■ Directions ■
Can you retype the listing word for word, from its first line through the line holding "click(462, 67)", with both ends included and the pictures left out?

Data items
◇ ◇ ◇ ◇ ◇
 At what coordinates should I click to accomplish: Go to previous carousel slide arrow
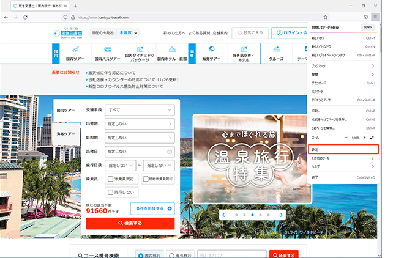coord(225,215)
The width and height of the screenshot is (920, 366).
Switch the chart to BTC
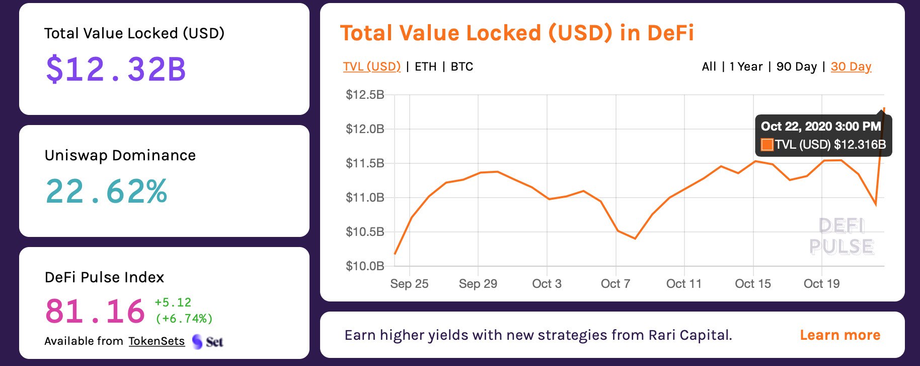click(462, 67)
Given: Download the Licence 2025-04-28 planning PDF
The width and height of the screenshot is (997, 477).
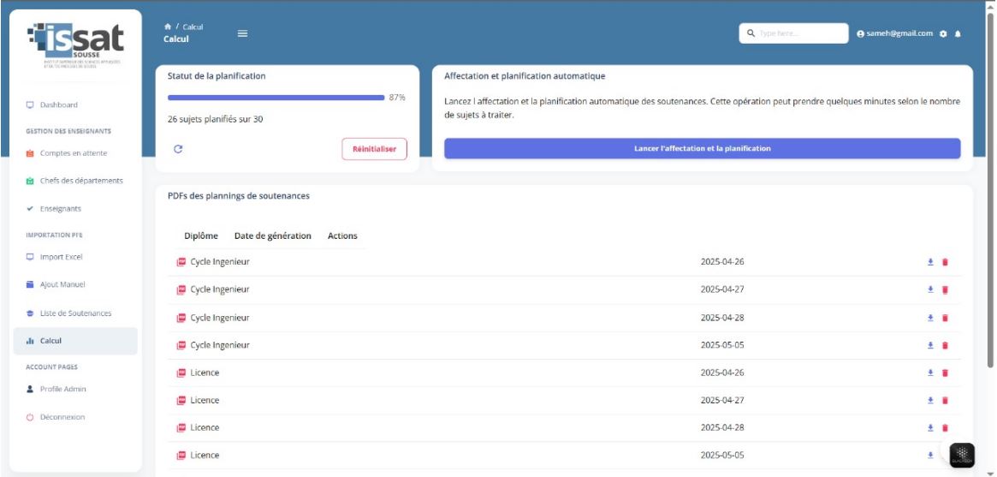Looking at the screenshot, I should [x=930, y=428].
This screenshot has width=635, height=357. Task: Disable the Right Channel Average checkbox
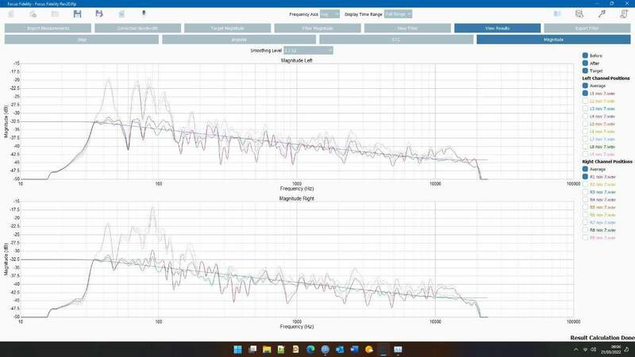point(585,169)
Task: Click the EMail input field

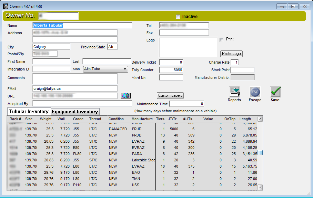Action: pyautogui.click(x=75, y=88)
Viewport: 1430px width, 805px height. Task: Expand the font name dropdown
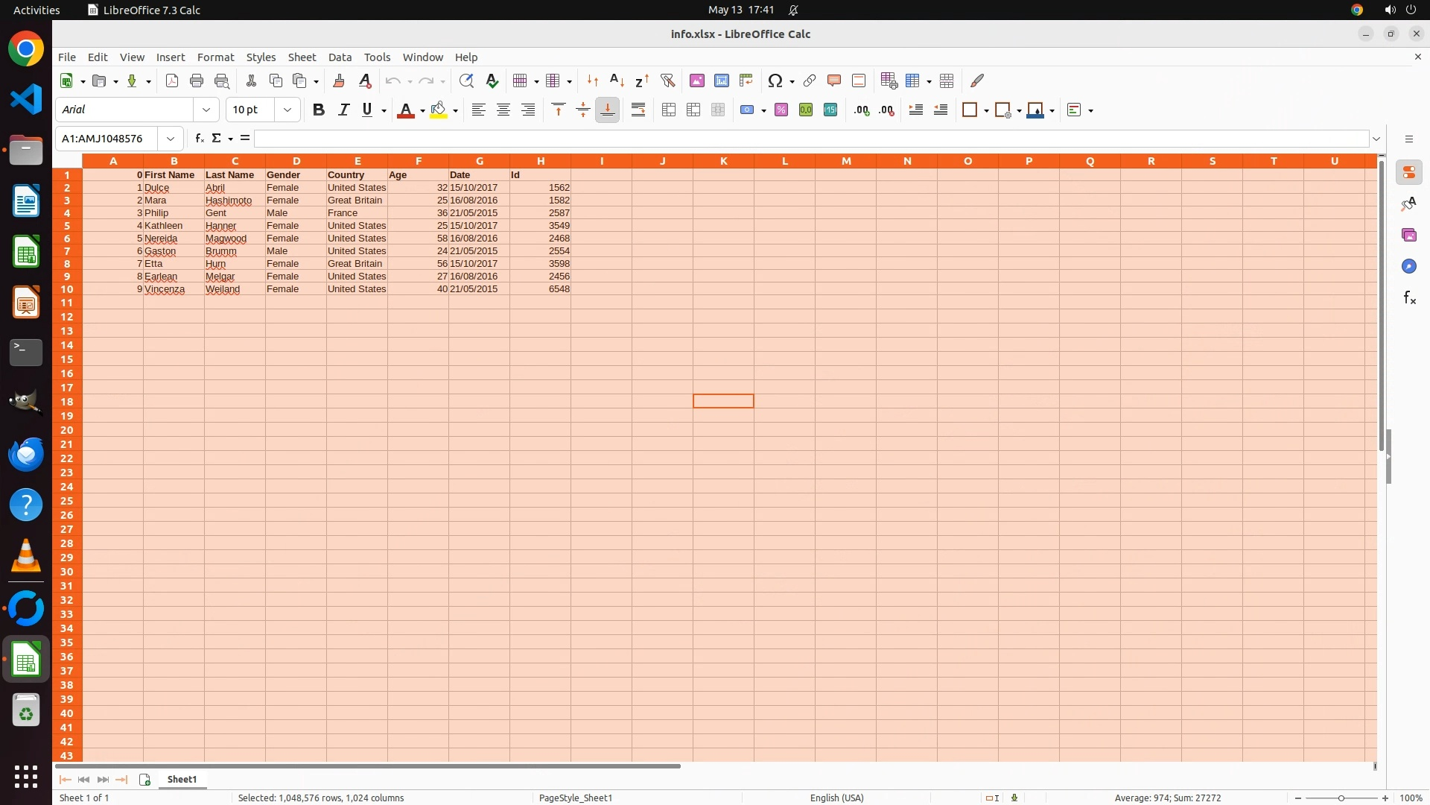coord(206,110)
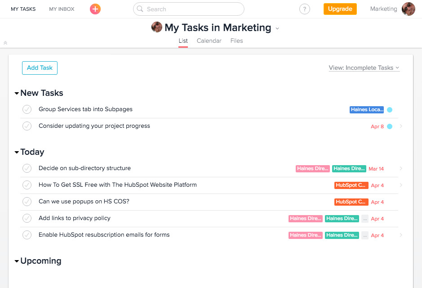Click the orange plus quick-add icon
The height and width of the screenshot is (288, 422).
(95, 9)
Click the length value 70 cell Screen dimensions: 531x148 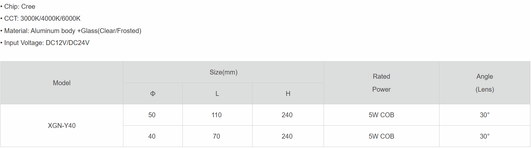[216, 136]
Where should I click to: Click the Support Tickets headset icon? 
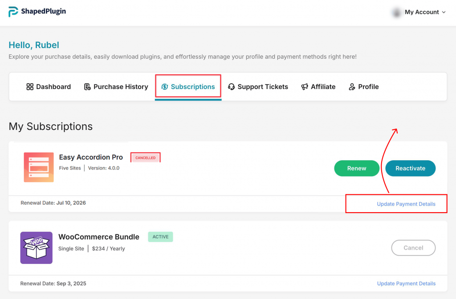tap(231, 87)
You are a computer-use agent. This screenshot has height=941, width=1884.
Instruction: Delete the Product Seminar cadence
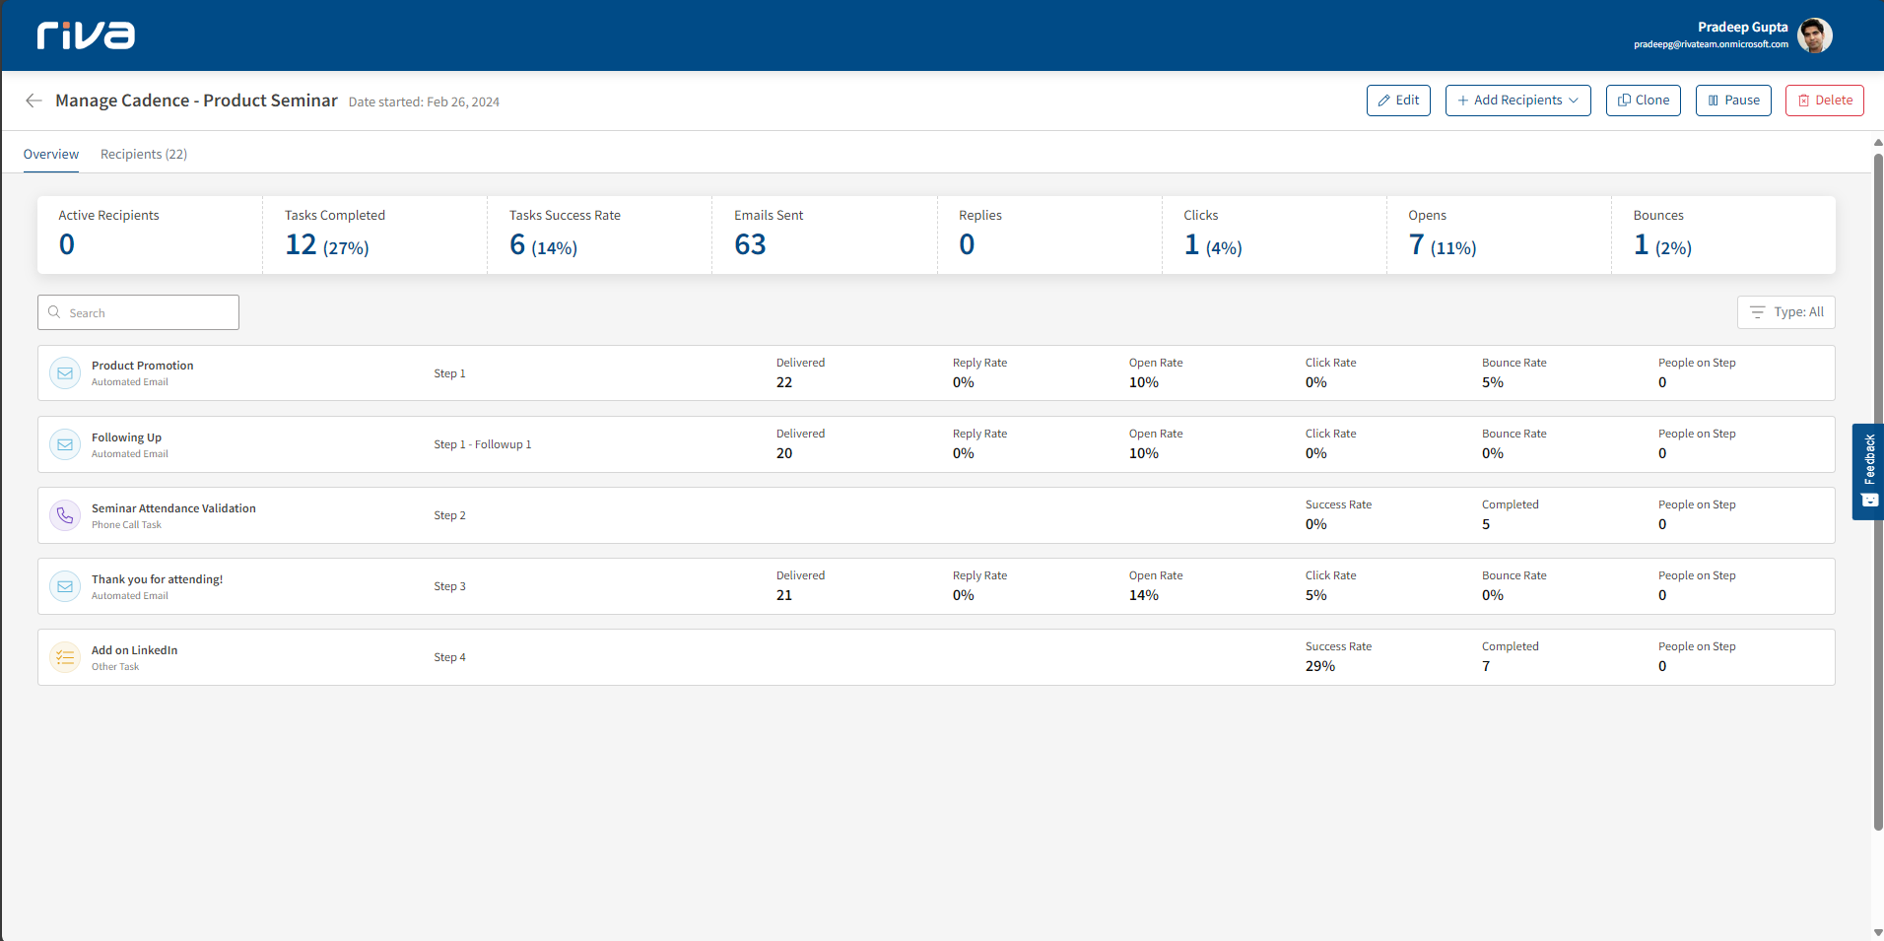pos(1824,101)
◇ ◇ ◇ ◇ ◇
■ Solution to this task ■
 At what coordinates should I click to accomplish: Go to previous carousel slide arrow
coord(225,215)
The width and height of the screenshot is (920, 366).
Switch the chart to BTC
click(462, 67)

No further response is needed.